Also, I'm not sure changing === would affect Same-value-zero equality — isn't that an internal engine-specific algorithm that is not necessarily using === internally? If so, even if this proposal did change how this operator works, that might still not affect how Maps and Sets compare keys. These problems might be decoupled from each other — proposing that the Same-value-zero equality compares records and tuples by value regardless of what ===, Object.is, etc do, might be a more addressable proposal.

lautarodragan avatar Feb 02 '24 15:02 lautarodragan

A future proposal would never ever be capable of changing how any operator behaves with a specific kind of object. Once R&T ships as a non-primitive, that is forever an unavailable path for them.

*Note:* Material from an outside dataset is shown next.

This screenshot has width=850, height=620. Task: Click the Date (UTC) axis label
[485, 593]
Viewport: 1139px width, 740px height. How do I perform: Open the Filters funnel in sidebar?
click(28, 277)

ljharb avatar Feb 02 '24 16:02 ljharb

Myself, I'd still prefer this to go forward, even without them.

If we take a step back, what is even the goal that this proposal is trying to achieve? Is it a new feature or new syntax? In a reply above I was disappointed in the scope reduction but felt the sugar may still be useful. Since then I had some time to think more about it, and I don't want to give up the value semantics. Please keep them, they are the core of this proposal.

The first paragraphs of the README are (emphasis mine):

Records and Tuples can only contain primitives and other Records and Tuples. You could think of Records and Tuples as "compound primitives". By being thoroughly based on primitives, not objects, Records and Tuples are deeply immutable.

Records and Tuples support comfortable idioms for construction, manipulation and use, similar to working with objects and Arrays. They are compared deeply by their contents, rather than by their identity.

The expectation from the start was that the goal was to get compound primitives, aka value semantics. These are an incredibly powerful feature because they fully integrate with regular operators and methods. ===, Object.is, Array#indexOf, etc. just work and it allows to avoid round-tripping to a string serialization. Compound values become regular values with R&T.

I don't want to be too harsh for all the people working on this who want to drop value semantics, but it's also one of the most important ongoing proposals for JS. Syntax sugar can be great, for example the class keyword did not unlock new features initially but made an awful lot of patterns more convenient. Without value semantics, #[] and #{} could be an Object.deepFreeze method, saving a bit of keystrokes. But is it really what the proposal intended to achieve?

I understand that compound primitives are harder to support, but it may lead to a way better language in the long run. The JS module system is one of the best of any language I ever used, it required huge amounts of effort but the result was well worth it. Native async support was also great and deeply transformed JS for the better. R&T with value semantics is one of those landmark proposals that should be fully realized IMO. JS does not have stuff like operator overloading, so R&T is the best shot to get first class language support for composite values without stringifying the world. Compound primitives are also a solid foundation to expand on in the future; so it's better to take a bit more time and have the best version of them that we can.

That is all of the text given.